MIT researchers successful in printing ‘flexible’ 3D objects
With the tools of 3D printing we have achieved a great many credible products ranging from earphones, robots to even sail boards. However, the scope of the nascent technology is still limited by the singularity of the materials used for printing the three dimensional objects. In other words, most of the commercial 3D printers have single-material credentials that only allows them to crank out hard objects like bowls, toys or the aforementioned items from plastic. But they are still limited in application when it comes to ‘soft’ products with complex and varied surfaces. Well, some researches from MIT look forth to change all of that by printing objects with multiple materials. And as an adorable yet technologically advanced example, they have showcased miniature 3D teddy bears which are intrinsically flexible and do replicate foam.
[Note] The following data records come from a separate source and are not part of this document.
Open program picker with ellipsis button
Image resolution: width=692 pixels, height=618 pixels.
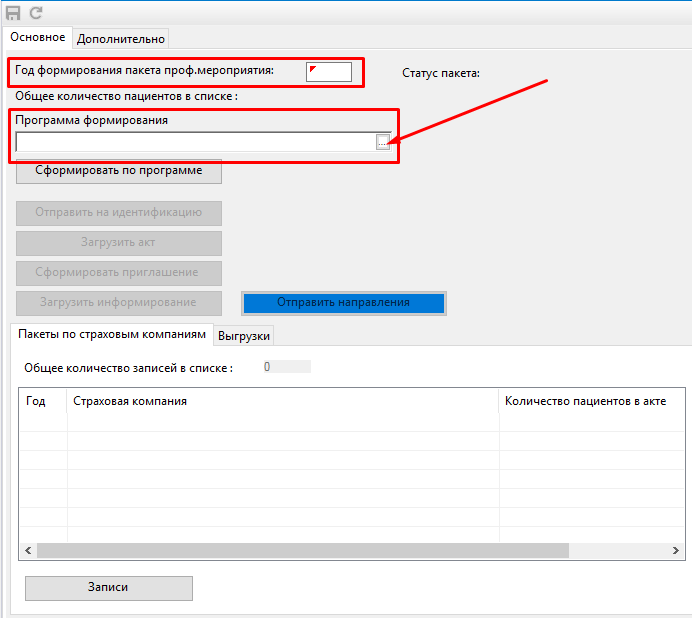(x=383, y=143)
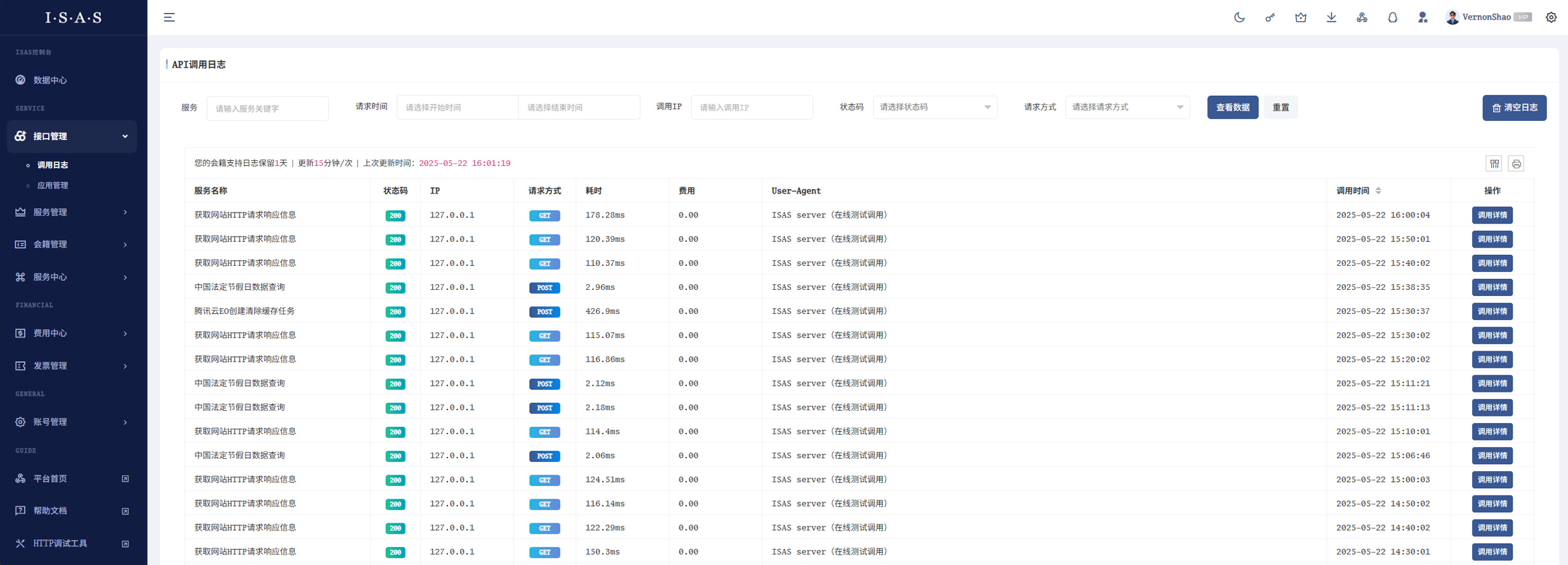Click the 服务 keyword input field
Image resolution: width=1568 pixels, height=565 pixels.
coord(267,109)
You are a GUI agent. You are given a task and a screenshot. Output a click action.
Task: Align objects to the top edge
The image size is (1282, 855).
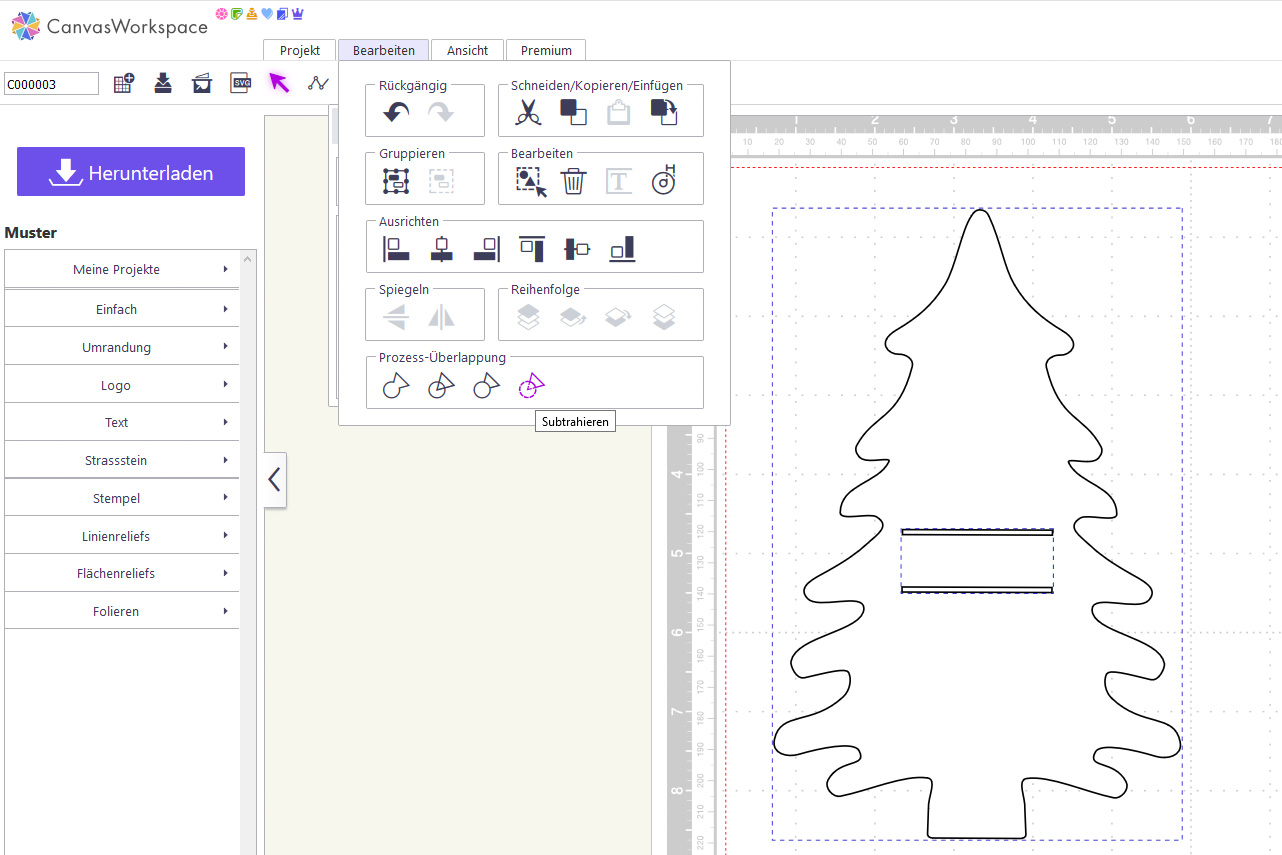(531, 249)
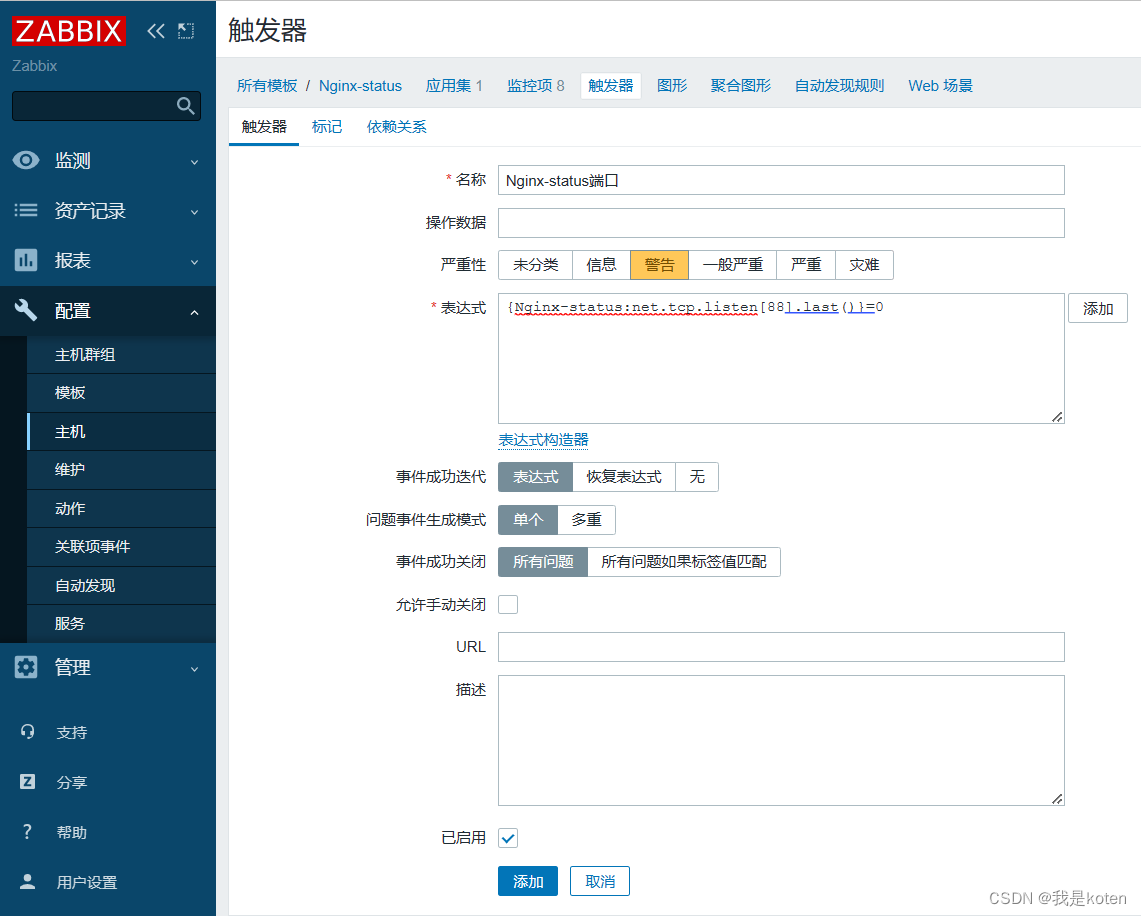
Task: Click the 资产记录 list icon
Action: (x=26, y=211)
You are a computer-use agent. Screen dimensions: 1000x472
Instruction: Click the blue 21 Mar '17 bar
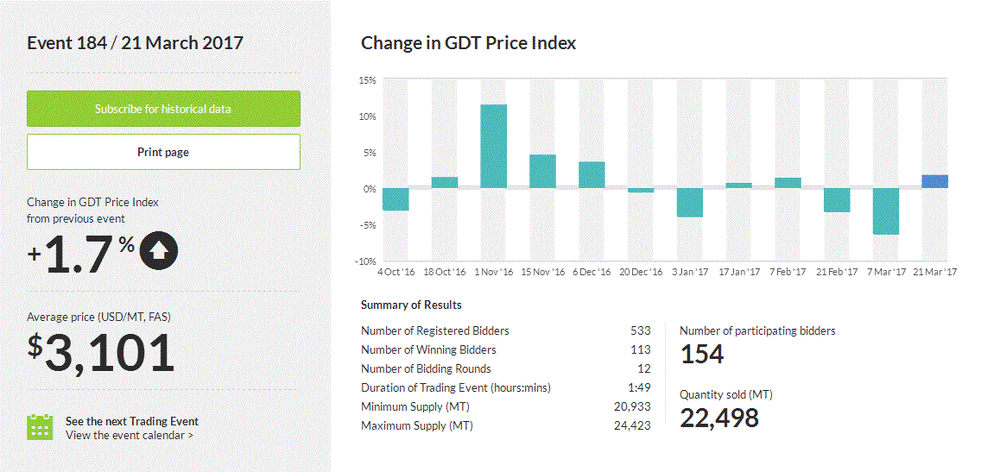point(934,181)
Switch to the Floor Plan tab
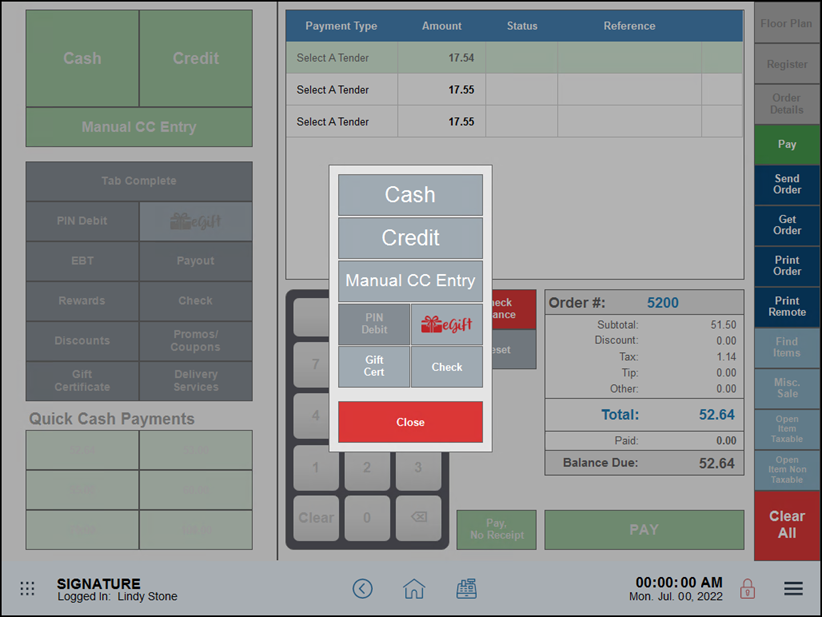This screenshot has height=617, width=822. [786, 22]
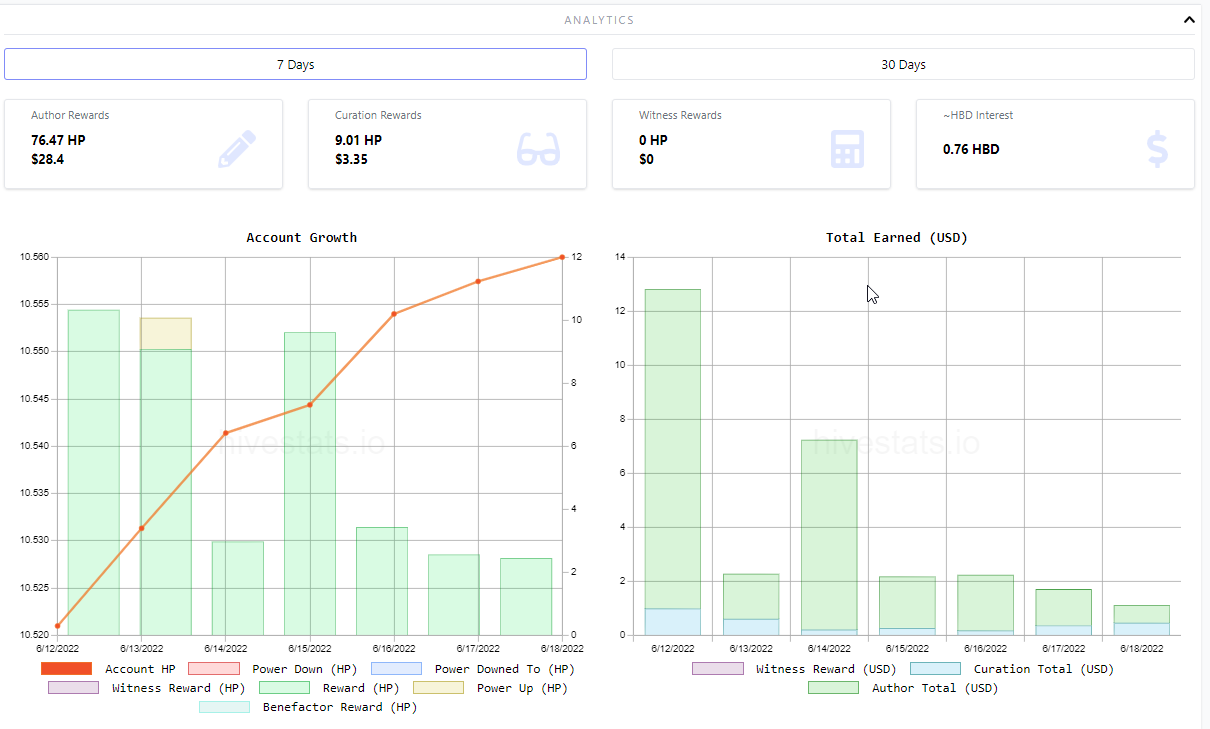
Task: Switch to the 7 Days view
Action: click(x=295, y=64)
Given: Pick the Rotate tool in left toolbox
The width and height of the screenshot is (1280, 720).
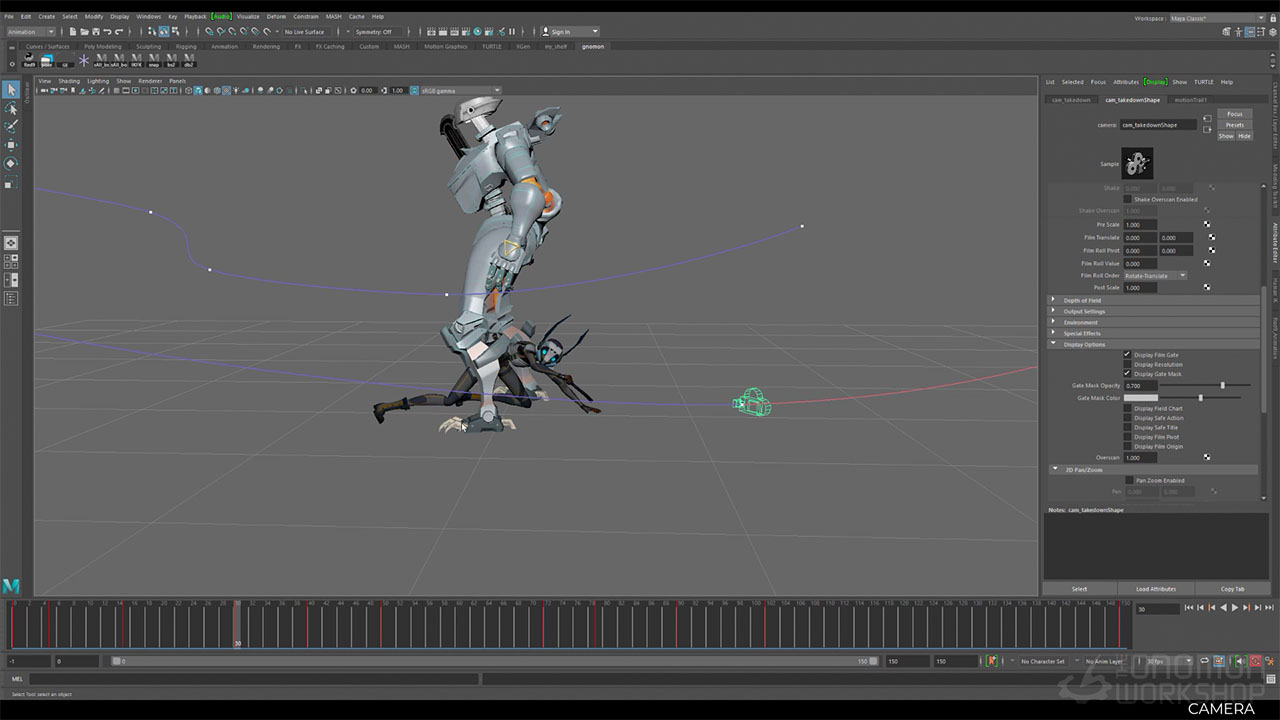Looking at the screenshot, I should tap(11, 164).
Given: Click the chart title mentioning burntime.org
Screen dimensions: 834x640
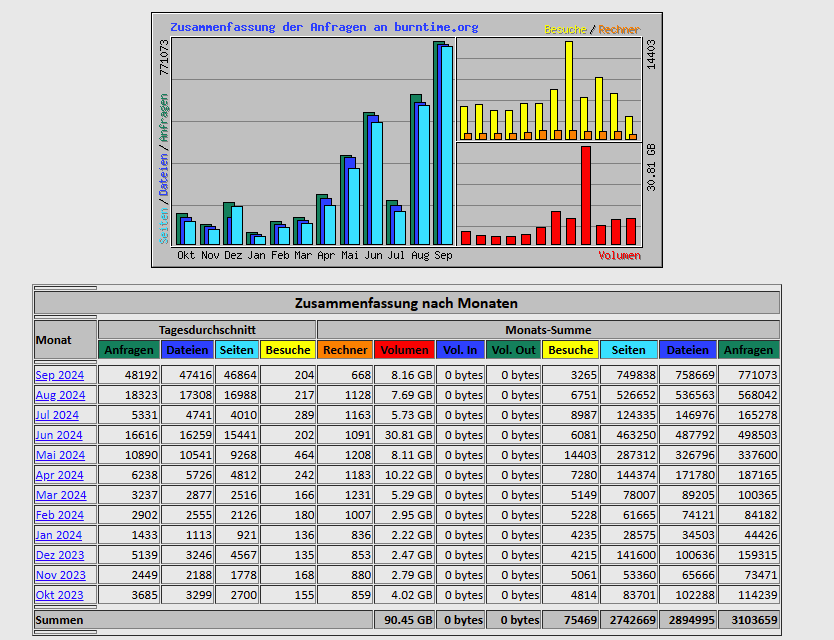Looking at the screenshot, I should click(324, 27).
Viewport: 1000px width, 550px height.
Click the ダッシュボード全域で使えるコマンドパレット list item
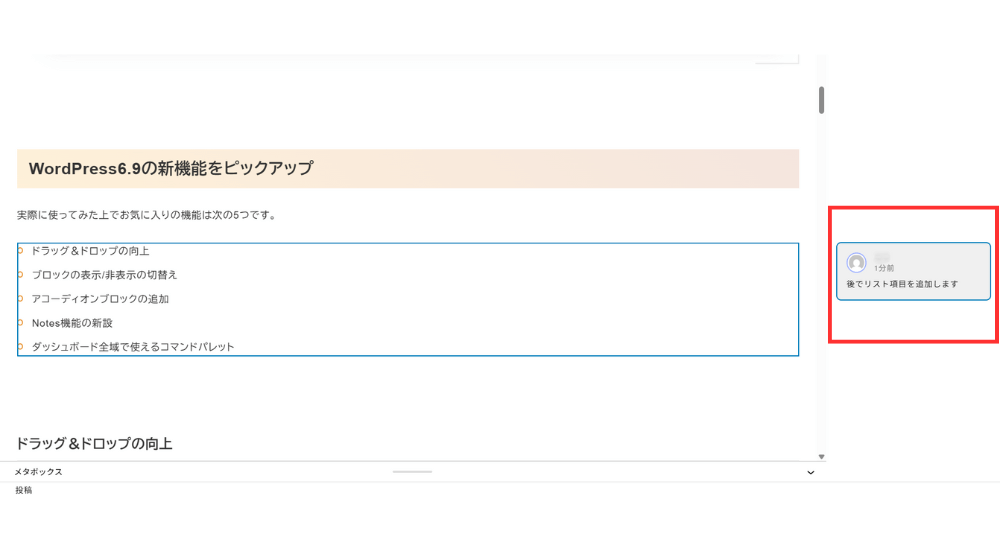pyautogui.click(x=133, y=347)
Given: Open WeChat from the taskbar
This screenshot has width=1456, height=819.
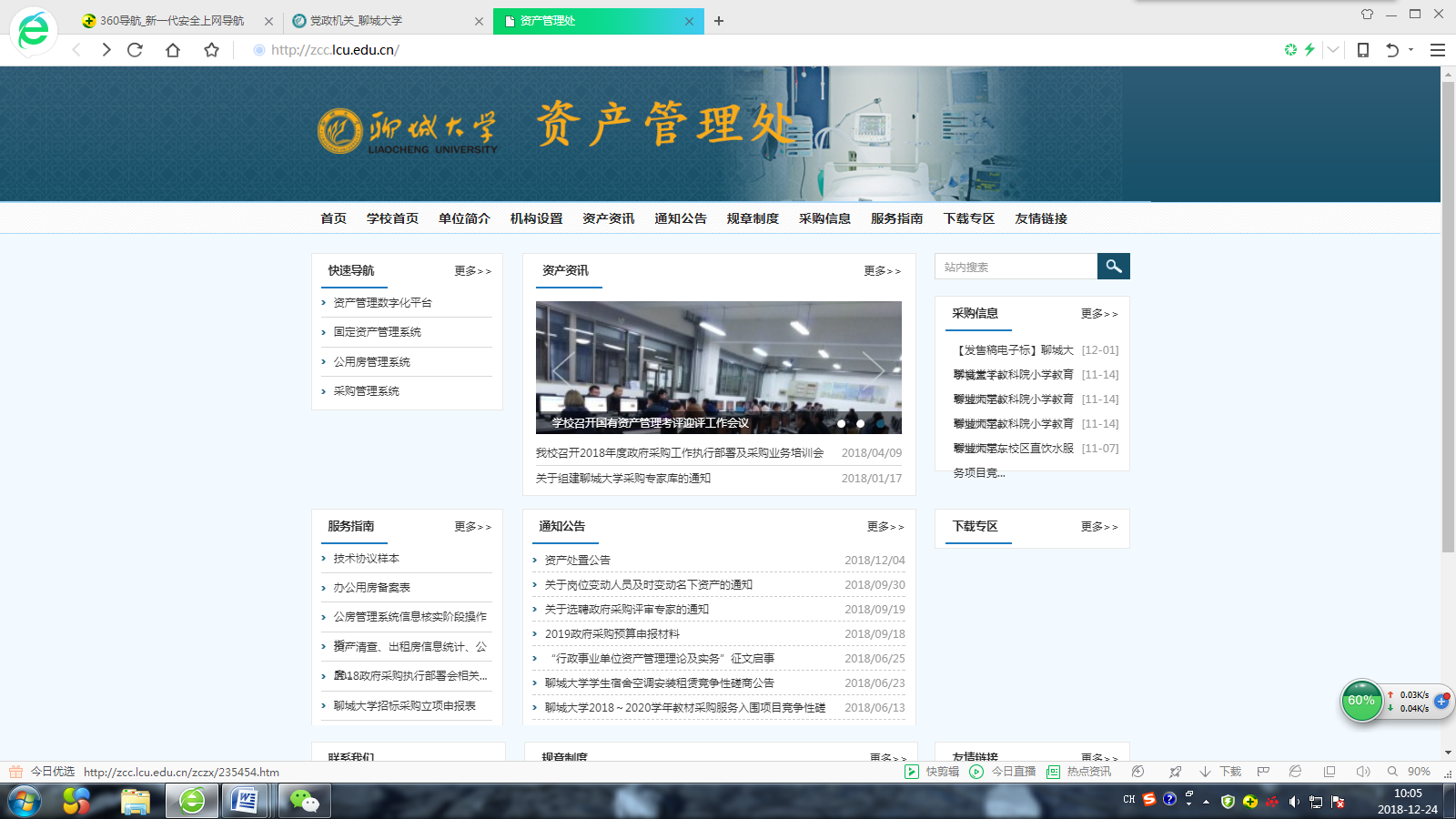Looking at the screenshot, I should 304,801.
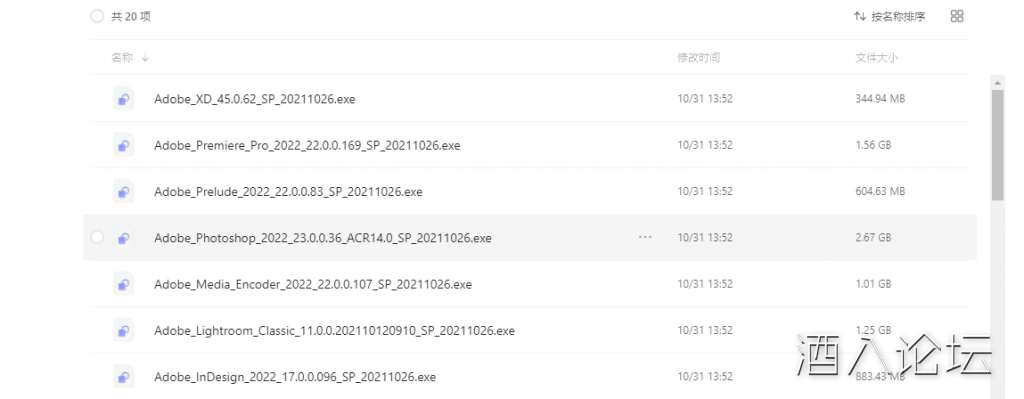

The crucial force behind MIT’s project is a brand new programming language that is favorable to printing objects with multiple materials. According to the researchers, this innovative language coupled with a streamlined process allows ‘evolved’ objects to be printed that can be flexible at some points, while being firm at others. Furthermore, the objects would also have the ‘finer’ abilities like reflecting light and conforming to physical touches.
Of course, the $300,000 3D printers used by MIT researchers are much more advanced than the typical $2,000 machines most DIYers are accustomed to. However, with more serious development in this field, the researchers are looking forward to 3D printed objects that are practical across a wide spectrum of applications, ranging from Hollywood movie costumes to heath care.